There are 1 best solutions below

1
On BEST ANSWER

I was able to reproduce your code. It seems to me that this is indeed elegant, even if it does not leverage the full power of the solver. The reason is, that Rcpp creates an interface to the compiled model via an ordinary R function. So back-calls from the slovers (e.g. lsoda) to R are necessary in each time step. Such back-calls are not for the "plain" C/Fortran interface. Here communication between solver and model takes place at the machine code level.

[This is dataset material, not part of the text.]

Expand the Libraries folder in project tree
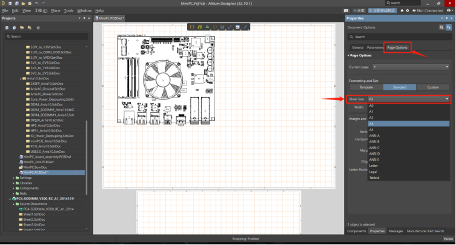Screen dimensions: 456x245 pyautogui.click(x=14, y=183)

With this informational, I can see that we don't need to expect initialization issues at the C/C++ level, but it looks like a typical case. As the model function is simply the derivative of the model (and only this). The integration is done by the solver "from outside". It calls the model always with the actual integration state, derived from the time step before (roughly speaking). Therefore, it is not possible to force the state variables to fixed values within the model function.

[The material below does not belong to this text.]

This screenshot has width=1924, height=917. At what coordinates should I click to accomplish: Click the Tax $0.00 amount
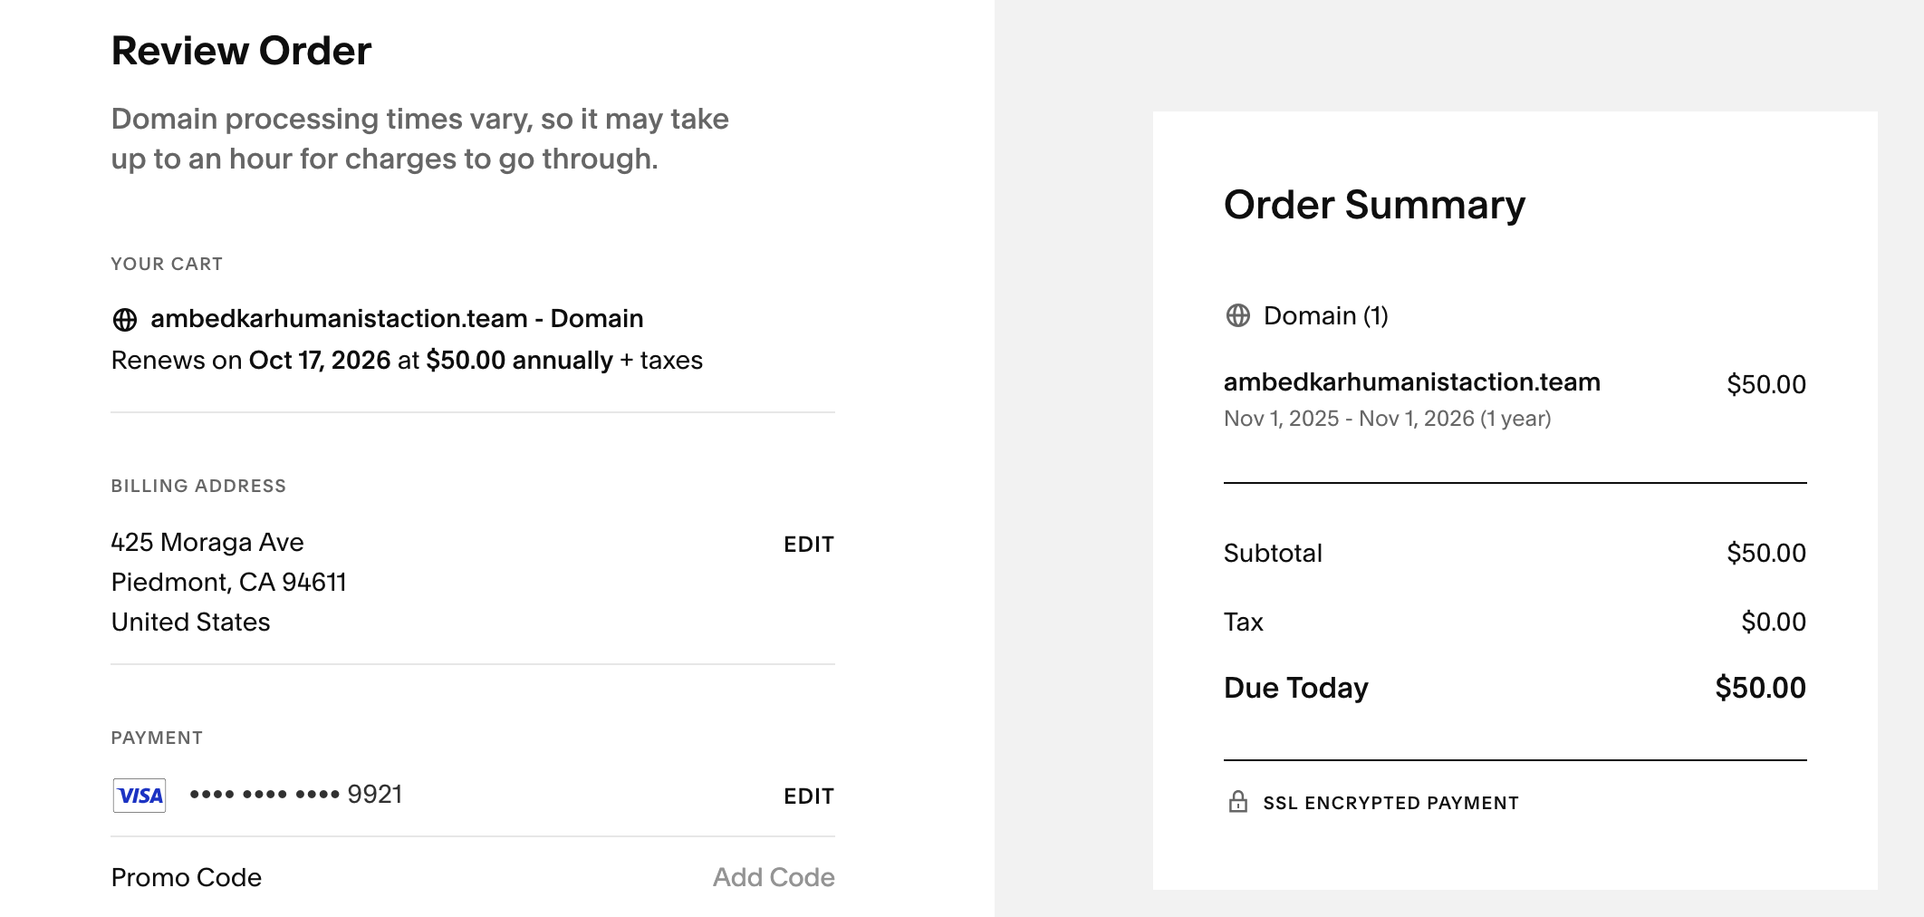[x=1773, y=622]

However, there are several options how to resolve this:

  • chaining of lsoda calls
  • use of events

The following shows a chained approach, but I am not yet sure about the initialization of the parameters in the first time segment, so may only be part of the solution.

#include <Rcpp.h>
using namespace Rcpp;

// [[Rcpp::export("set_ODE")]]
SEXP set_ODE(double t, NumericVector state, NumericVector parameters) {

  List dn(3);

  double tau2 = parameters["tau2"];
  double Ae2_4 = parameters["Ae2_4"];
  double d2 = parameters["d2"];
  double N2 = parameters["N2"];

  double n2 = state["n2"];
  double m4 = state["m4"];
  double ne = state["ne"];

  dn[0] = n2*d2 - ne*Ae2_4 - ne/tau2;
  dn[1] = ne/tau2 - n2*d2;
  dn[2] = -ne*Ae2_4;

  return(Rcpp::List::create(dn));
}


/*** R
state <-  c(ne = 10, n2 = 0, m4 = 0)
parameters <- c(N2 = 5e17, tau2 = 1e-8, Ae2_4 = 5e3, d2 = 0)

## the following is not yet clear to me !!!
## especially as it is essentially zero
y1 <- c(ne = 0,
       n2 = unname(state["n2"] * state["m4"]/parameters["N2"]),
       m4 = unname(state["n2"]))


results1 <- deSolve::lsoda(
  y = y,
  times = 1:2,
  func = set_ODE,
  parms = parameters
)

## last time step, except "time" column
y2 <- results1[nrow(results1), -1]

results2 <- deSolve::lsoda(
  y = y2,
  times = 2:10,
  func = set_ODE,
  parms = parameters
)

## omit 1st time step in results2
results <- rbind(results1, results2[-1, ])

print(results)
*/

The code has also another potential problem as the parameters span several magnitudes from 1e-8 to 1e17. This can lead to numerical issues, as the relative precision of most software, including R covers only 16 orders of magnitude. Can this be the reason, why the results are all zero? Here it may help to re-scale the model.